The corporation is made up of a Board of five members with a staff consisting of a CEO and both full time and part time office administration staff. It has approximately 400 paid-up members, and employs about 40 local Wiradjuri people.
The WCC has generated employment for it’s members, education and training pro-grams and business opportunities, including community service programs, in partnership with various private, public and community enterprises and agencies. These programs and opportunities are available not only for regional Aboriginal people, but also for members of the wider community.
The WCC is very concerned with safeguarding the region’s significant Indigenous cultural heritage during and after mining operations. To ensure this, the Wiradjuri Condobolin Culture and Heritage Company (WCCHC) has been set up with this responsibility; a subsidiary company owned and controlled by the WCC.
Further, Barrick Gold and the WCC have entered into a Cultural Heritage Management Plan. This governs the management of Wiradjuri Condobolin Cultural Places, both in the Project Mine Area and over Wiradjuri Condobolin Country as a whole.
The WCC has always recognised the need for wealth creation through sustainable business as an important contribution to self determination for the Condobolin Aboriginal community.
A Business Hub concept grew out of the importance of establishing a range of businesses to underpin the resilience of the community in the face of the potential vulnerability of living in a remote rural community. This is particularly relevant as rural towns such as Condobolin face especially complex challenges in a globalised, technology influenced world, where governments are withdrawing services and where climate change is developing as a negative factor. A positive factor however for this region, is the planned development of the mining sector.
The Business Hub is a centre which aims to maximise personal and business synergies for local Aboriginal people and for the WCC, as a vehicle to minimise business costs and provide the supportive and learning environment which is conducive to fostering the necessary skills to achieve successful enterprises. Our current and proposed businesses are cleaning, composting, compressed bricks, design, eco-housing, furniture, postal services and transport and freight.
The strategy is for local aboriginal people to benefit by: Fostering a culture of effective, sustainable and culturally appropriate businesses supporting and managing profitable and sustainable businesses maximizing synergies and efficiencies across the WCC businesses providing employment for Aboriginal people in Aboriginal run businesses implementing a youth leadership program as a basis to a succession policy providing economic and social support for the wider local Aboriginal community.
Furniture Shop
The WCC began to produce pieces of furniture made from local pine in 2007. The program was designed to be part of a training course, to prepare the participants for the construction of the WSC. The wood working and cabinet making aspects of the course, turned out to be very popular among participants and a number of furniture items were made. The items were outstanding quality and were offered for sale at 80 Bathurst Street under the business name, Affordable Furniture. The result of these actions was that there was a significant interest shown by local people and sales made of the items on display.

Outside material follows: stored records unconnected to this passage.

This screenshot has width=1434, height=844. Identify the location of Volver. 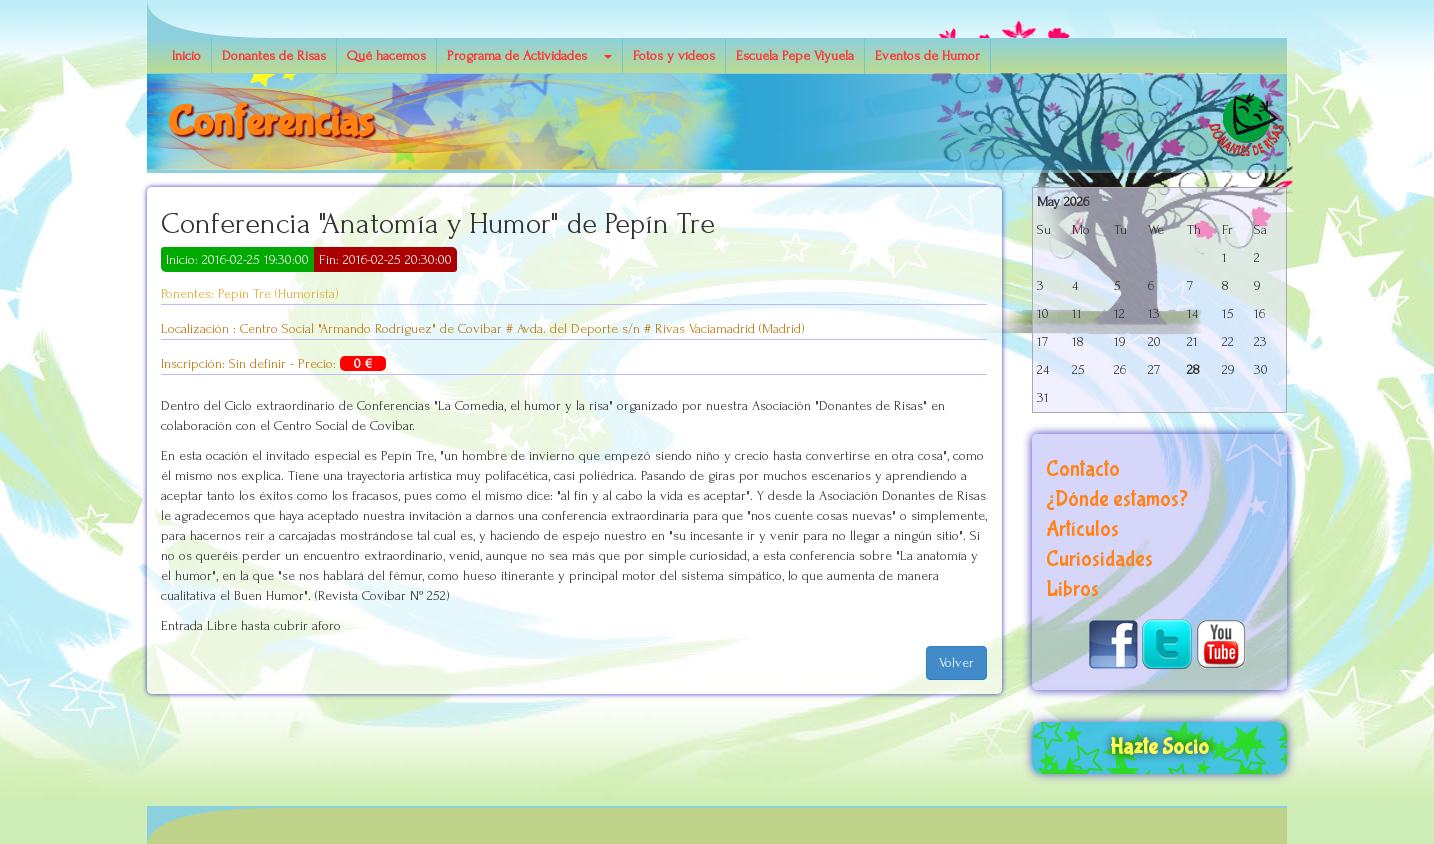
(956, 662).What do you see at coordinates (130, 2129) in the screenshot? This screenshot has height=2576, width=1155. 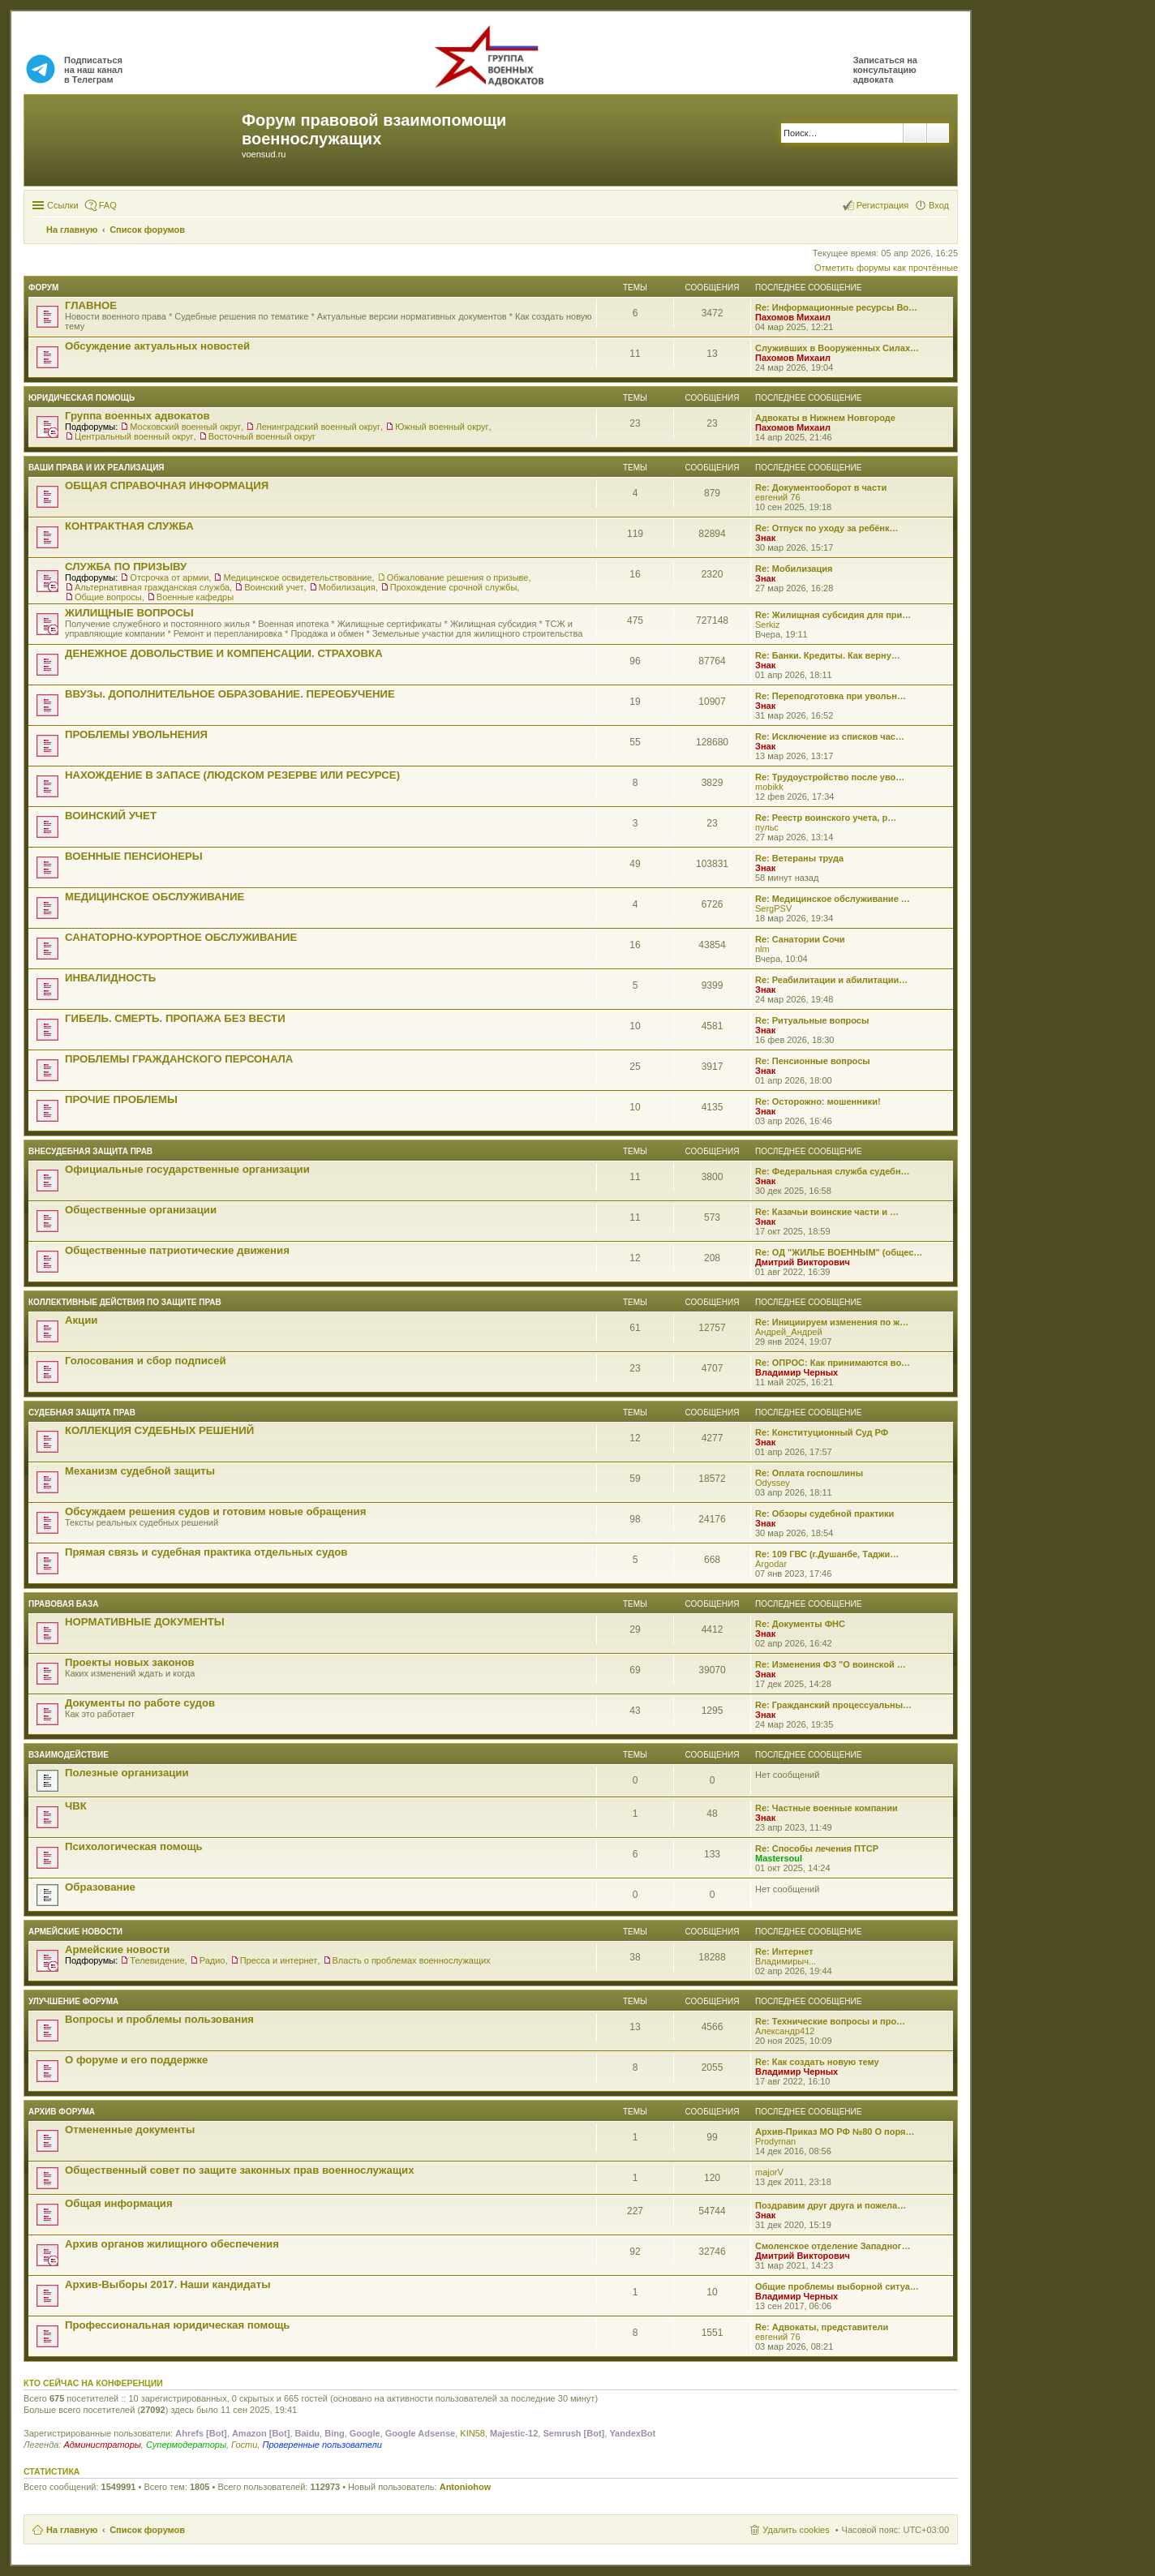 I see `Отмененные документы` at bounding box center [130, 2129].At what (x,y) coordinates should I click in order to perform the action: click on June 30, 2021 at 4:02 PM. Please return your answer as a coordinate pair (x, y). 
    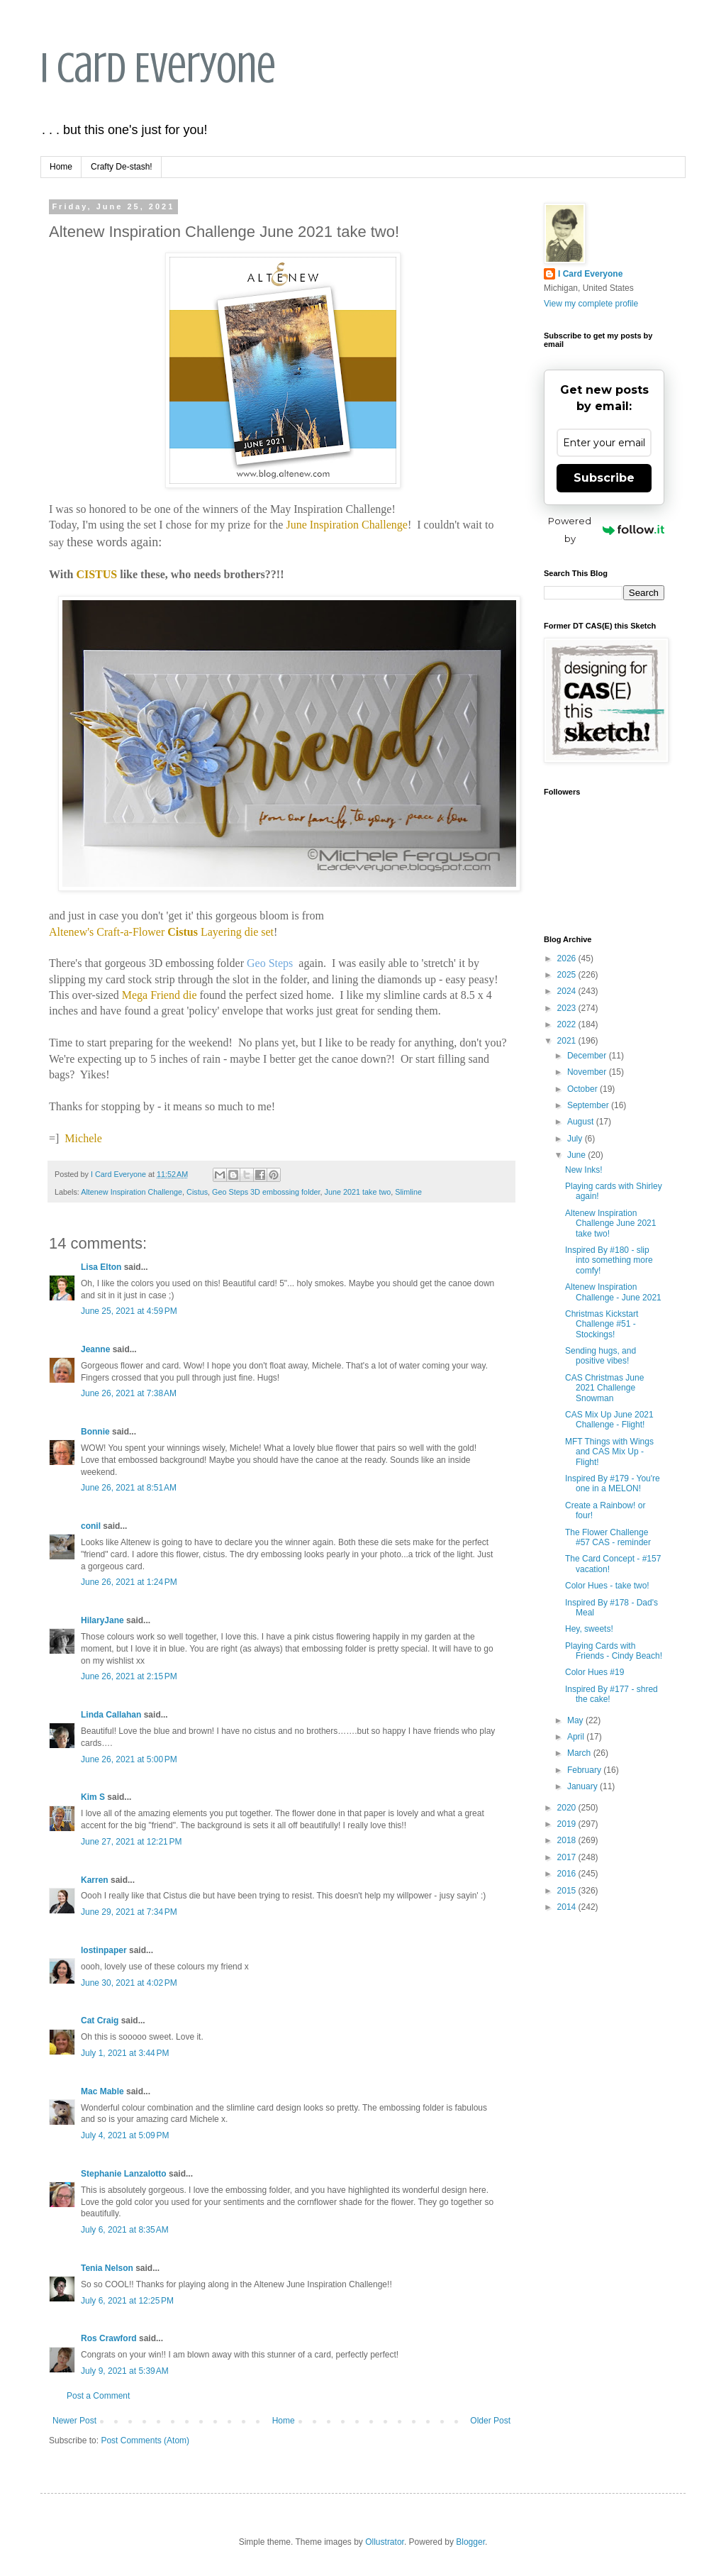
    Looking at the image, I should click on (129, 1983).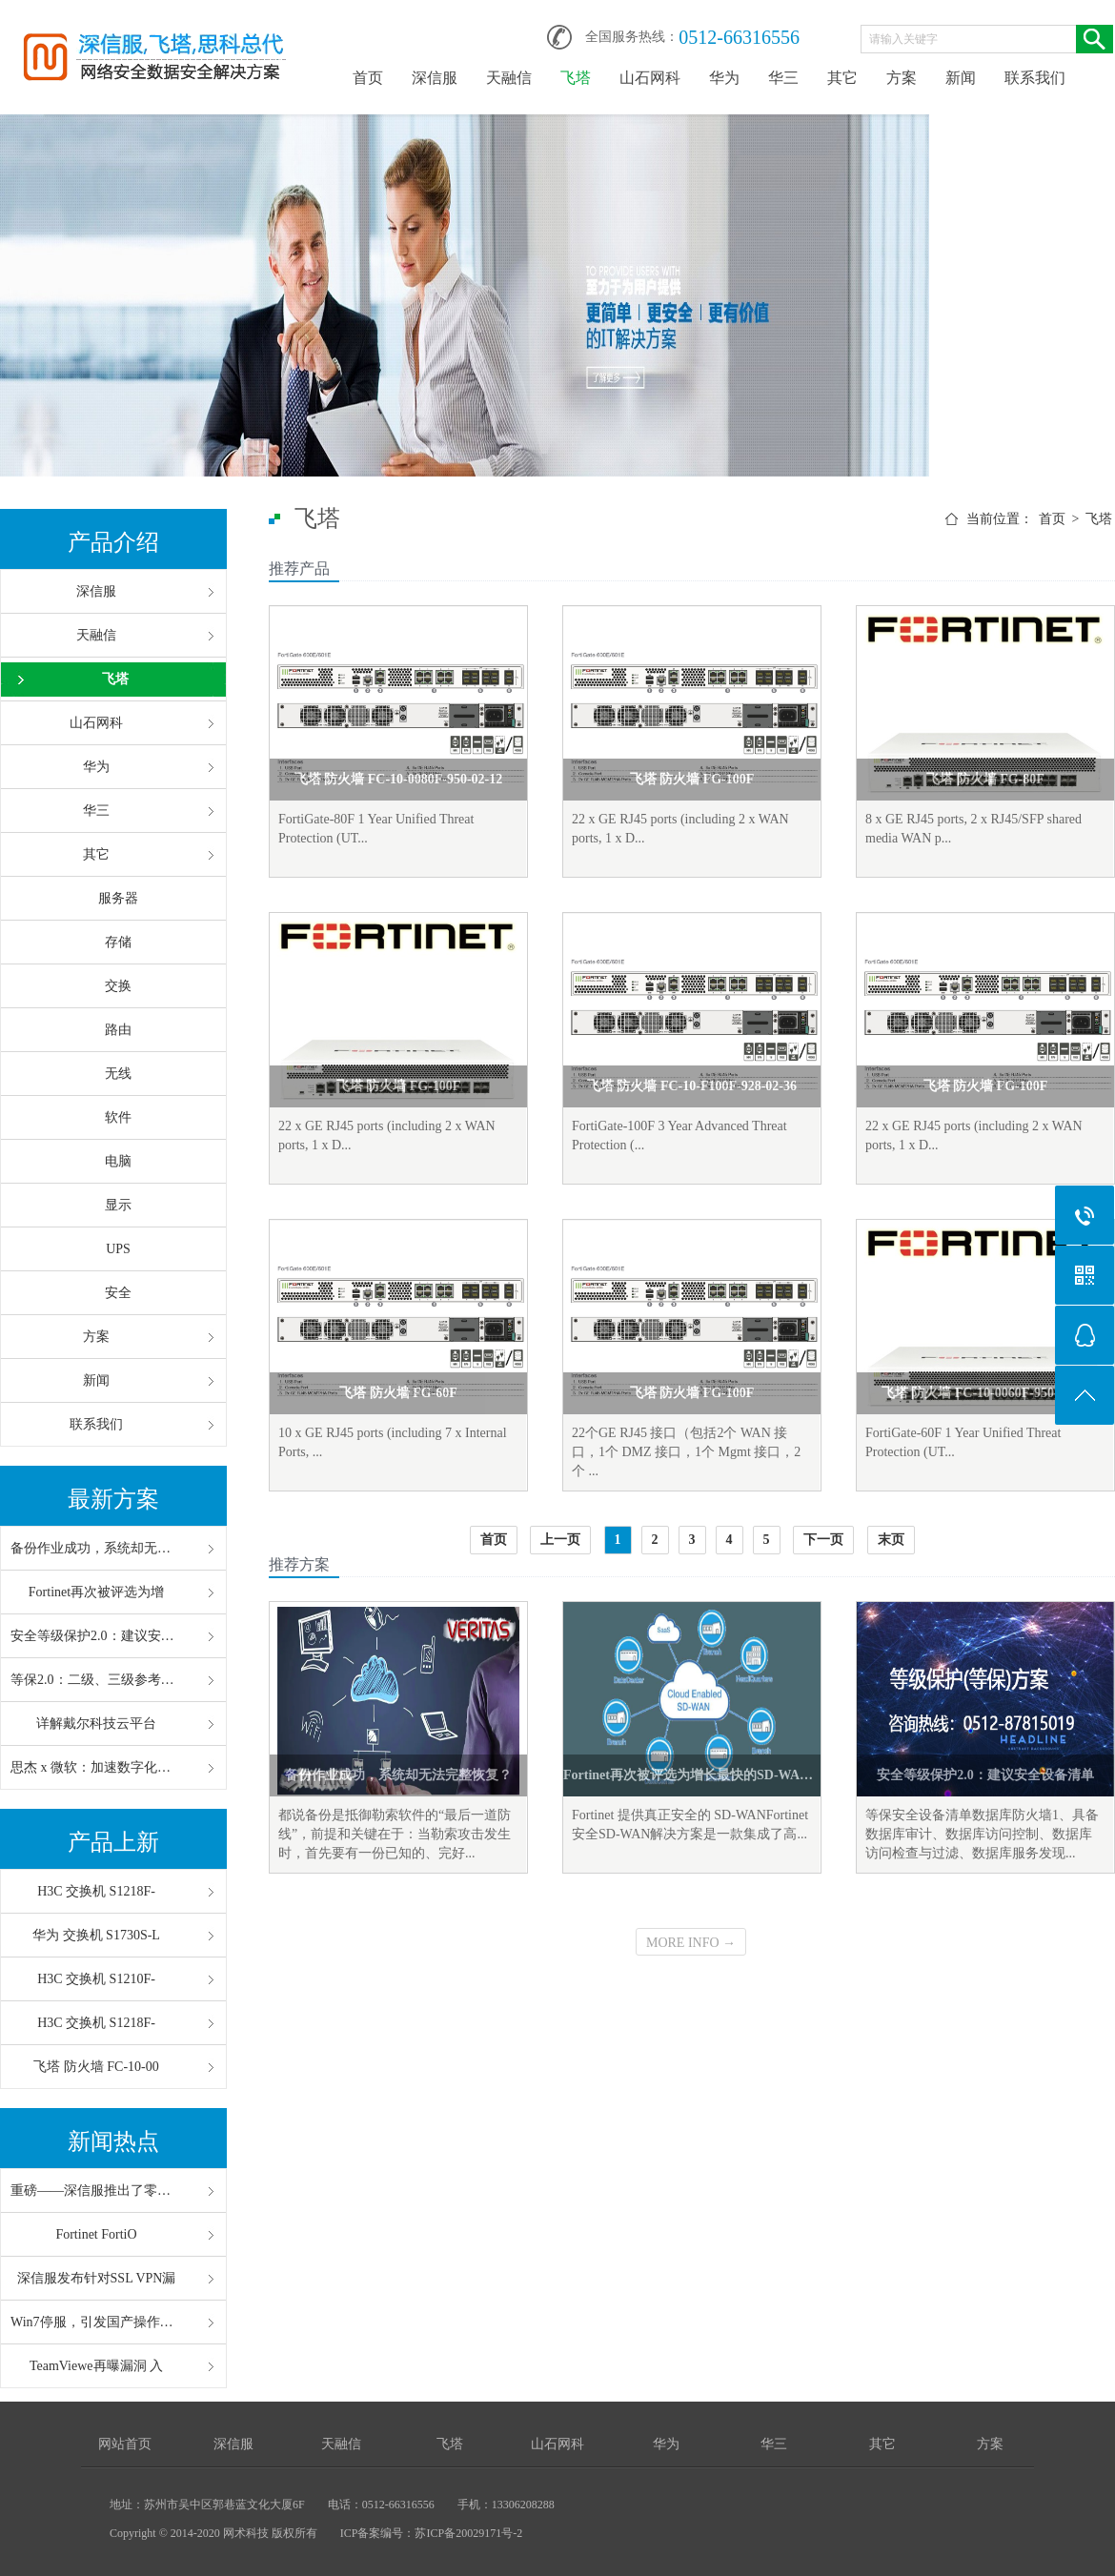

Currently the nature of this business has changed in as much that the WCC still control the operations of the business, and it is still housed at 80 Bathurst Street in the original WCC headquarters, but with a different focus. The business employs WCC staff to manage the “shop” in terms of; identifying products to place on the shop floor, organising freight of those products to Condobolin, preparing the products for presentation to the public, managing the stock inventory and associated accounting records, then overseeing the sale of the product.
A feature of this set-up has been the introduction of an easy-buy facility called “SMARTrent”. Essentially this facility is open to any one, and allows potential customers the opportunity to obtain furniture to the value of $2000.00. Customers have the option of repayments being debited directly from their bank account or from Centrelink through centrepay, which is an easy way for them to pay their accounts. The business has been very competitive in the District, and all proceeds are funnelled back to the WCC for the eventual benefit of the local community, in line with the original intent of the organization’s charter.